Hi everyone,
I am William. I am an Electronics Engineering Student, currently working as a Python Programming Intern, and I am working on heavily data-driven backend applications. I am highly interested in contributing to the Add support for generate_series in postgres project under GSoC 2026.
After going through some of the previous forum discussions (@charettes’ insights on virtual tables), I believe the task is not just about patching the generate_series function. It is actually about the architecture because the problem lies with the fact that the ORM does not support the appropriate primitives for set-returning functions and LATERAL JOINs.
In my recent backend-related activities, like creating a stock portfolio tracker and dealing with simulations of financial data, I have witnessed the importance of time series data generation and gap filling firsthand.
I would really love to contribute to the project under GSoC 2026 and work on the above-mentioned problem so that the ORM supports expressions with a return value. I have different ideas to contribute concerning this that definitely be helpful
Before I work on the GSoC application, I would like to get the mentors’ opinions on a few things:
Should the 350 hours be focused on getting the generate_series function working correctly, or should the work heavily focus on creating a generic relation expression so that we can support other SRFs in the future?
Are there any specific open tickets related to ORM aliases that I should probably focus on right away as a ‘good first issue’ to you know, get a feel for the compiler logic?
Looking forward to receiving the feedback and contributing to ORM!
Best regards,
William
Hello William, excited to hear about your interest in GSoC for this topic.
In my opinion the main priority here would be to add generic support support for CompositeField as that would pave the door, amongst other things, to have expression define that they return tuples of fields.
Today there are few cases where we fake the output_field of expressions or have to resort to manual subqueries wrapping (e.g. during aggregation) which we could do away with if we had CompositeField.
Members of sql.Query.alias_map which are either BaseTable or Join could define their own output_field which would make it easier to compose complex joins scenarios, CTEs, and implement methods a such as as_subquery because the generation of the SQL associated with the FROM clause members would be delegated to the expressions instead of hardcoded in the compiler.
This would allow the lookup resolving logic of Query be changed from starting from self.model to self.base_table.output_field and pave the door to moving tons of hardcoded Query logic to Expression.resolve_expression.

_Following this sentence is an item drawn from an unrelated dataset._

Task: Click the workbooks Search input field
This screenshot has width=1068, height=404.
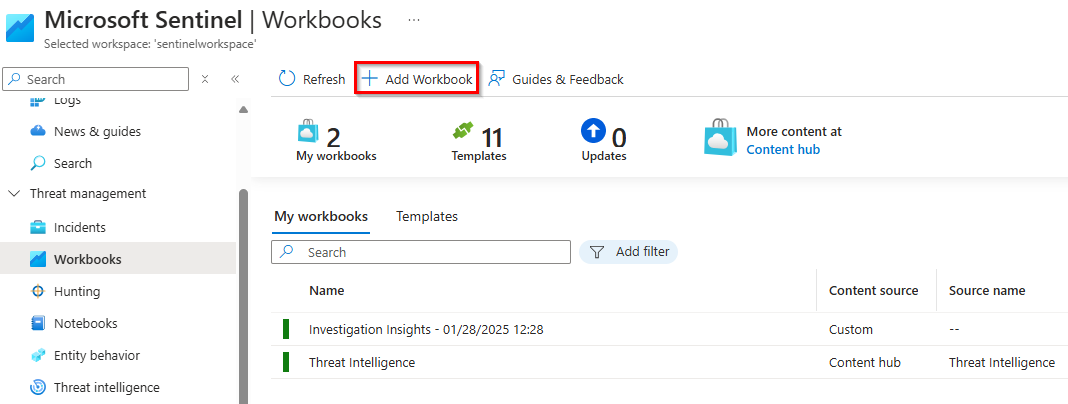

Official set returning functions, which behave closely to subqueries, could then be built on top of that by having annotations of them result in LATERAL JOIN pushdown if they are not singleton.
Thank you, Simon! This clarifies the scope perfectly.
I get the idea of the 350-hour project being more about the underlying ORM architecture and less about generate_series as a standalone feature. Introducing the concept of CompositeField for dealing with expressions that return tuples makes perfect sense, though.
The idea of delegating the SQL generation from the compiler down to the expressions through resolve_expression and output_field of the alias_map class members is a great approach. I see exactly how the groundwork being laid here enables the natural resolution of SRFs through the use of LATERAL JOIN pushdowns.
To ensure the proper scoping of my initial proposal, I’ll revise the django/db/models/sql/query. pylogic again to see the transition of the lookup resolving logic from self. model to self.base_table.output_field.
Hi Simon,
Thank you for the guidance. I also just saw and acknowledged your response on the forum. It totally makes sense to focus on the ORM architecture instead of a specific feature like generate_series.
Making CompositeField work nicely to deal with expressions that return tuples and refactoring SQL generation from the compiler to resolve_expression is a good strategy. I can definitely see why you’d do that to lay the groundwork for SRFs to just work as a natural fit using LATERAL JOIN pushdowns.
I look forward to working further on this and learning from you.